Audio Playback in Node.js

For audio playback in Node.js, install one of these optional dependencies:

# Option 1: speaker (native bindings, better quality)
npm install speaker

# Option 2: play-sound (uses system audio player, easier to install)
npm install play-sound

If neither is installed, the package will still work but won't play audio. You can still use the onPlay callback to handle audio data:

const voiceService = new VoiceEngineAdapter({
  engineType: 'voicevox',
  speaker: '1',
  voicevoxApiUrl: 'http://localhost:50021',
  onPlay: async (audioBuffer) => {
    // Save to file or process audio data
    writeFileSync('output.wav', Buffer.from(audioBuffer));
  }
});

The package automatically detects the environment and uses the appropriate audio player:

  • Browser: Uses HTMLAudioElement
  • Node.js: Uses speaker or play-sound if available, otherwise silent

Testing

Run the test suite:

# Run all tests
npm test

# Run tests in watch mode
npm run test:watch

# Generate coverage report
npm run test:coverage

Contributing

Contributions are welcome!
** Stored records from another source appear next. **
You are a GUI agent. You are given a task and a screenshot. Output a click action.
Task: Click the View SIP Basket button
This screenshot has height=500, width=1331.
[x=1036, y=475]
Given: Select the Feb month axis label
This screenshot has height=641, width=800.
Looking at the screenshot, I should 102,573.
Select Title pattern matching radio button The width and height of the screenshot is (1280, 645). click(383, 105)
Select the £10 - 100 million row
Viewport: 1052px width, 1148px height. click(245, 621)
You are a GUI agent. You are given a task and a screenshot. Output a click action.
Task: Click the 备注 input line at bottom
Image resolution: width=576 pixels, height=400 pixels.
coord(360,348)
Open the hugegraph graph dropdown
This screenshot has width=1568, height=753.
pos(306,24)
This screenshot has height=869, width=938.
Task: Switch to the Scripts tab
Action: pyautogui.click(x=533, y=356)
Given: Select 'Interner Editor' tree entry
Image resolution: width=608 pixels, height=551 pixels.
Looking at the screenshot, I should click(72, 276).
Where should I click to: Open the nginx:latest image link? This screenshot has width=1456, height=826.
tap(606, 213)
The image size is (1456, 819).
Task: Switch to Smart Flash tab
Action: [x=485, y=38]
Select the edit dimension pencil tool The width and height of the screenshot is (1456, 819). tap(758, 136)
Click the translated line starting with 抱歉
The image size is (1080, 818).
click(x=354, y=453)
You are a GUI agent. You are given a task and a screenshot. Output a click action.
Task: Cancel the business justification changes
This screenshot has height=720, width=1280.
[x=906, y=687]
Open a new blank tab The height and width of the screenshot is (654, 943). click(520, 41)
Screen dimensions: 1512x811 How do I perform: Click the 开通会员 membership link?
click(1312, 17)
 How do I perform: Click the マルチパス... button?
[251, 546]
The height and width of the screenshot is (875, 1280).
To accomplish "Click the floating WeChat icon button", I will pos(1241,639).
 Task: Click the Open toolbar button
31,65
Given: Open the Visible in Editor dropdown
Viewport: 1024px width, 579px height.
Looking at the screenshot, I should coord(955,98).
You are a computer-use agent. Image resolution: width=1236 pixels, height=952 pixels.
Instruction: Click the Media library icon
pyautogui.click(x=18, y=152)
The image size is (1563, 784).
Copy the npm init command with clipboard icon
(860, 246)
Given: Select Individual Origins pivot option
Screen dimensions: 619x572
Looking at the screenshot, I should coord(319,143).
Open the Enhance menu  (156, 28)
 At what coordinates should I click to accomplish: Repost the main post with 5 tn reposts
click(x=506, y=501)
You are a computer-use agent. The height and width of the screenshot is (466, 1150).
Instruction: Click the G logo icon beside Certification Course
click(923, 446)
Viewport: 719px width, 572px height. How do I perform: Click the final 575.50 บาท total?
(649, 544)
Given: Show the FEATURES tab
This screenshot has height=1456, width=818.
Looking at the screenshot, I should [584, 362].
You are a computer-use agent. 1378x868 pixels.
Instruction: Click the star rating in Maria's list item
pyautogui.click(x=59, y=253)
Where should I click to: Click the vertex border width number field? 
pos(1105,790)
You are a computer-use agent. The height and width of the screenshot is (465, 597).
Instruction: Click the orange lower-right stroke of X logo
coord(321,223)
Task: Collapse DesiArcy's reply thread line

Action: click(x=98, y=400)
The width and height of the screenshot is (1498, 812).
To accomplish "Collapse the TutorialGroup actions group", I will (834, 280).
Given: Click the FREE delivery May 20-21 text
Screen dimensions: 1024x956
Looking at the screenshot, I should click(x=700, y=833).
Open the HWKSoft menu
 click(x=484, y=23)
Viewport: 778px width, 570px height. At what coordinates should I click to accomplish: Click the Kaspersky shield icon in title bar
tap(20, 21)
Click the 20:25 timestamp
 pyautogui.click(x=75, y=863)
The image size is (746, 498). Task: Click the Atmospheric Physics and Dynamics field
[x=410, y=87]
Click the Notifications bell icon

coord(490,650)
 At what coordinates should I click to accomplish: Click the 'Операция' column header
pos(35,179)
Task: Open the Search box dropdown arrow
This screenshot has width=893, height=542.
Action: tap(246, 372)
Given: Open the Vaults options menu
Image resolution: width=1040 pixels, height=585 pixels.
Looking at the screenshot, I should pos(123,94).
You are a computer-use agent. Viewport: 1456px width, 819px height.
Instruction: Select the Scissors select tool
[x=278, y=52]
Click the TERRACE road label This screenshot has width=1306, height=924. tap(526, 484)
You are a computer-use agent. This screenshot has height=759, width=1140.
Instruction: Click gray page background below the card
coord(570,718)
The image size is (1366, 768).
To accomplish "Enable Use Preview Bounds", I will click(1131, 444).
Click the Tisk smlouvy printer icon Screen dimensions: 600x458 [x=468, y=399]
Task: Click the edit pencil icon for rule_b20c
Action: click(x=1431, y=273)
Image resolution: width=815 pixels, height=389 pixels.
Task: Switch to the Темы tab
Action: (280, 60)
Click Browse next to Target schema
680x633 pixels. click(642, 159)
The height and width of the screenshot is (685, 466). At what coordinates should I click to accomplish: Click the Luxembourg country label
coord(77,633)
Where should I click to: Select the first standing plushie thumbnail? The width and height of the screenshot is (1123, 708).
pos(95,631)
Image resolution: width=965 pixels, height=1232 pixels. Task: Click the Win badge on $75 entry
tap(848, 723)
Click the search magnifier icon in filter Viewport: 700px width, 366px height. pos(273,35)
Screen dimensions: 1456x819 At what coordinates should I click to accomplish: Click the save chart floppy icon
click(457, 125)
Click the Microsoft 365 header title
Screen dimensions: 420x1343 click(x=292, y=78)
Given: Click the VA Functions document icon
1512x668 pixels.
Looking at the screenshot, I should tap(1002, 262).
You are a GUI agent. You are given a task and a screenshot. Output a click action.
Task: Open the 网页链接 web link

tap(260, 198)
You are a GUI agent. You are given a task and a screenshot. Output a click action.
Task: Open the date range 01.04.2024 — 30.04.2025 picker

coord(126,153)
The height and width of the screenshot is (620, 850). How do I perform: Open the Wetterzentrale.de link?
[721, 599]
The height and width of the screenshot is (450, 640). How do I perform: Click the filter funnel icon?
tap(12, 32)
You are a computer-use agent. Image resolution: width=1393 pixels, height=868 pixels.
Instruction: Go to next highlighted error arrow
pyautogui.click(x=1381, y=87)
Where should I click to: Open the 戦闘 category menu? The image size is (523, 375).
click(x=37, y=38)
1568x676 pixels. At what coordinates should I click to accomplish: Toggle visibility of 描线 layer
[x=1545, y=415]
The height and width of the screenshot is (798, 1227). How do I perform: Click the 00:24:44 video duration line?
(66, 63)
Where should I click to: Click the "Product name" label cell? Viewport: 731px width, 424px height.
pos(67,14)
Please feel free to submit a Pull Request.

  1. Fork the repository
  2. Create your feature branch (git checkout -b feature/amazing-feature)
  3. Commit your changes (git commit -m 'Add some amazing feature')
  4. Push to the branch (git push origin feature/amazing-feature)
  5. Open a Pull Request

License

This project is licensed under the MIT License - see the LICENSE file for details.